Her first performance of these six works in a single show last fall in New York City received critical praise. Now she will perform it at the 325-seat home of Rockport Music, a venue half the size of Columbia University’s Miller Theatre at the Academy of Arts and Letters where she performed last October.

“It felt like the audience came almost as a pilgrimage,” she said in a telephone interview this week. “Not many people take this on. It’s very difficult. It’s really a challenge on a musical level, on a physical level, and on a mental, spiritual and psychological level. It’s a very intense experience, and in the end, it’s one of the most satisfying things I’ve done in my life.”

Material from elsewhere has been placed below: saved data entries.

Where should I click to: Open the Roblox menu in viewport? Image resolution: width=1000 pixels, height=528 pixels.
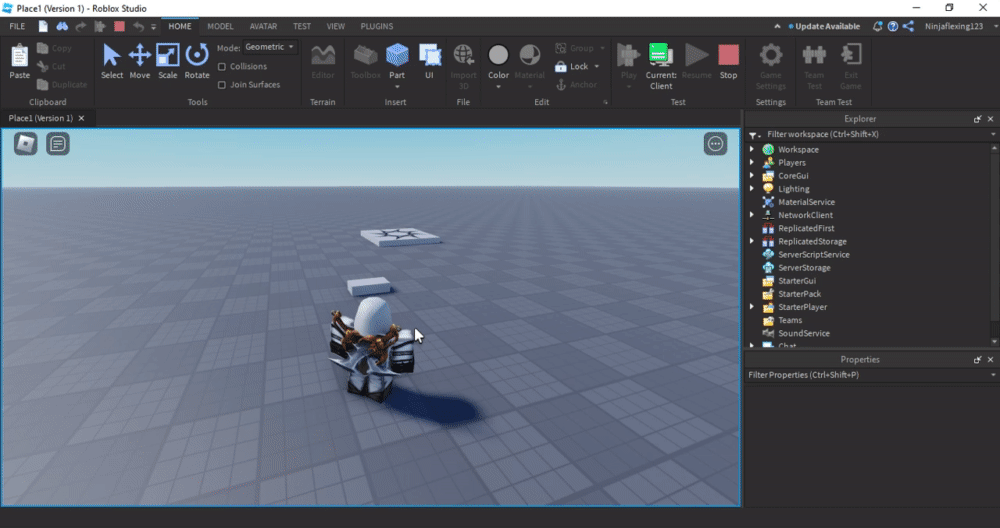click(x=26, y=144)
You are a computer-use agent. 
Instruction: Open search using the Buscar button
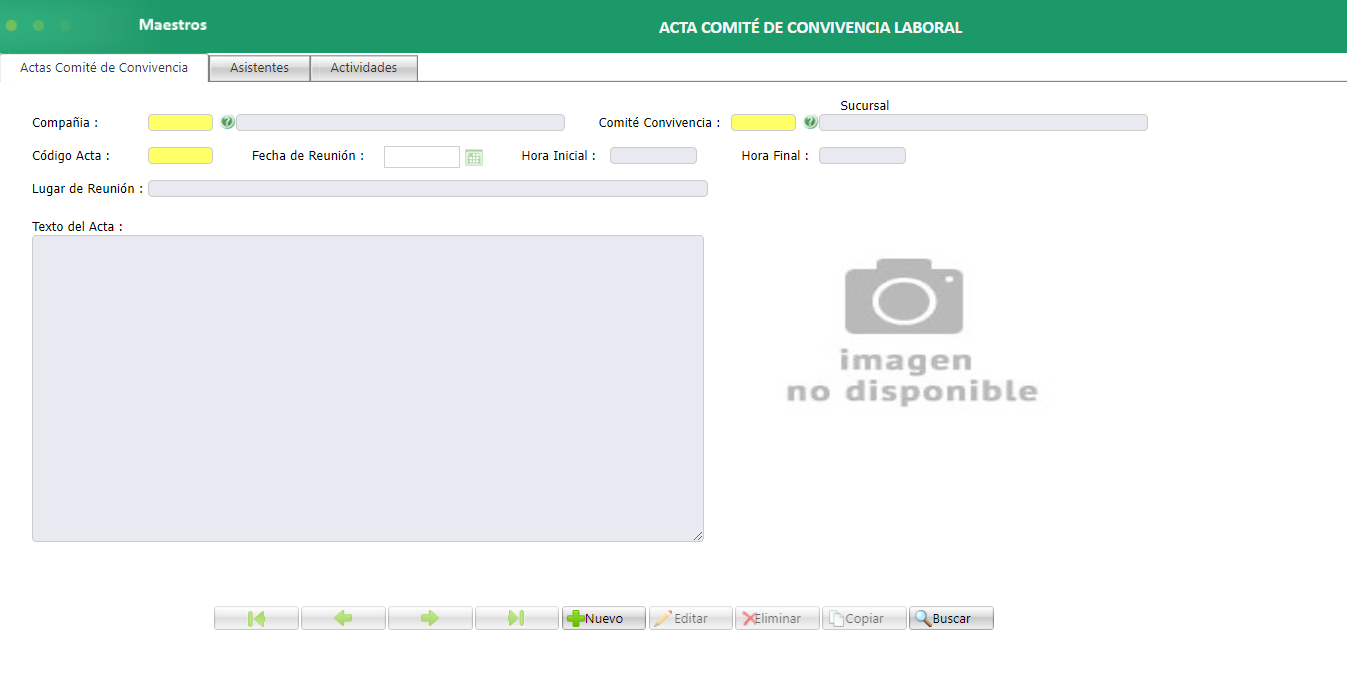(x=949, y=617)
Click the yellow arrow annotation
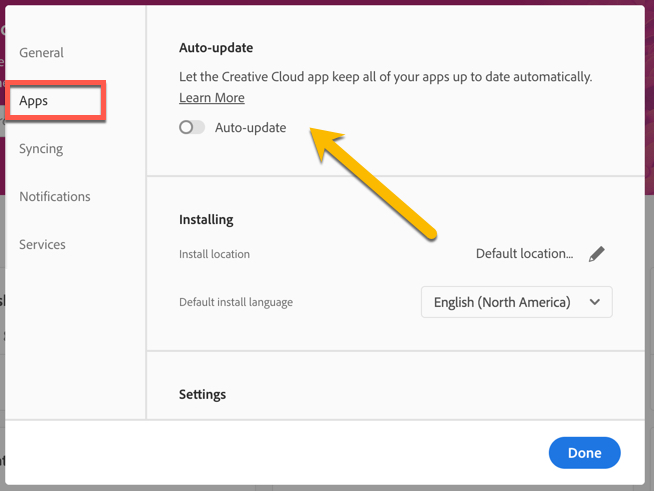 pos(375,183)
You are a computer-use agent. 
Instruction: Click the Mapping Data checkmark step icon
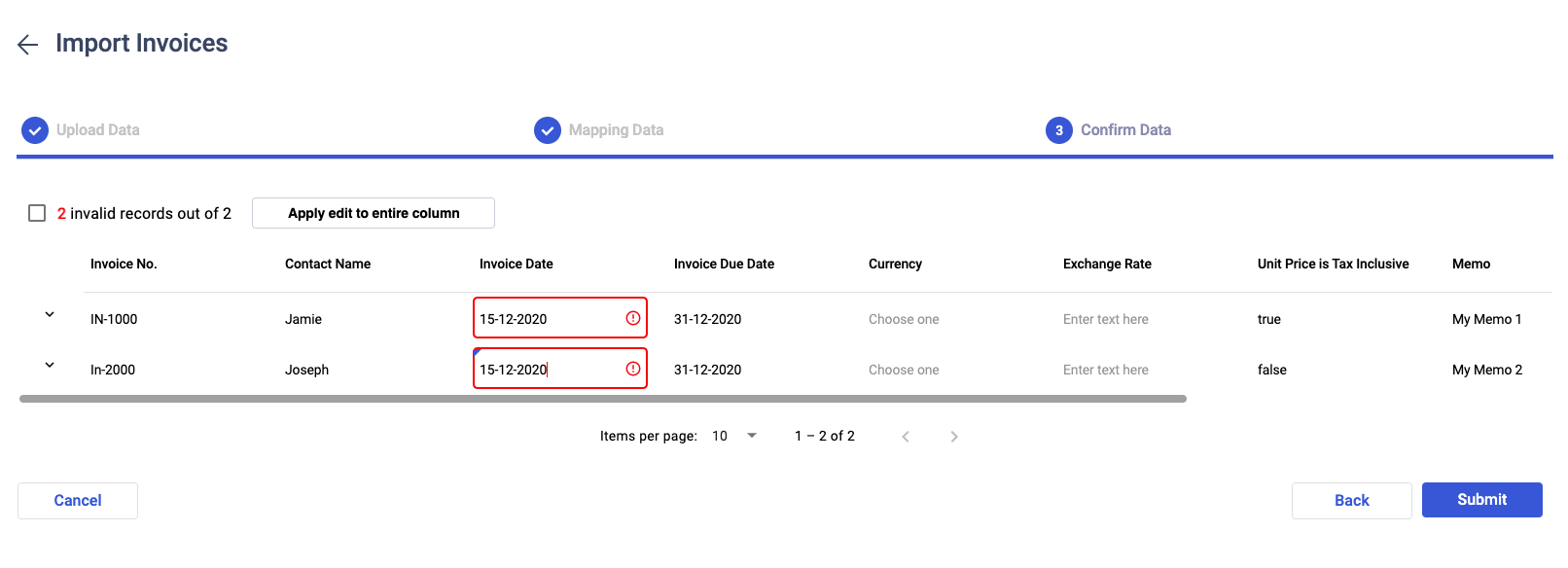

The performance caught the attention of the media. The Wall Street Journal called the recital a “rare Mount Everest-ish feat.” The New York Times’ Vivien Schweitzer wrote: “Brave violinists with exceptional stamina occasionally venture this feat, a daunting challenge, given the music’s emotional depth and technical hurdles.”

The sonatas and partitas by Johann Sebastian Bach (1685-1750) are unique in that they were not commissioned.

“He never did it for money. It was a personal need to

create,” said Koh. “The music itself is some of the most extraordinary music ever written for solo violin. What

makes it very special is that this music really encapsulates a lifetime.”

Bach, born in Germany, the son of a court trumpeter with a long musical lineage, remains one of the world’s best known

composers.

Koh, 35, who now resides in New York, recalled playing her first Bach when she was about eight years old growing up in the Chicago area.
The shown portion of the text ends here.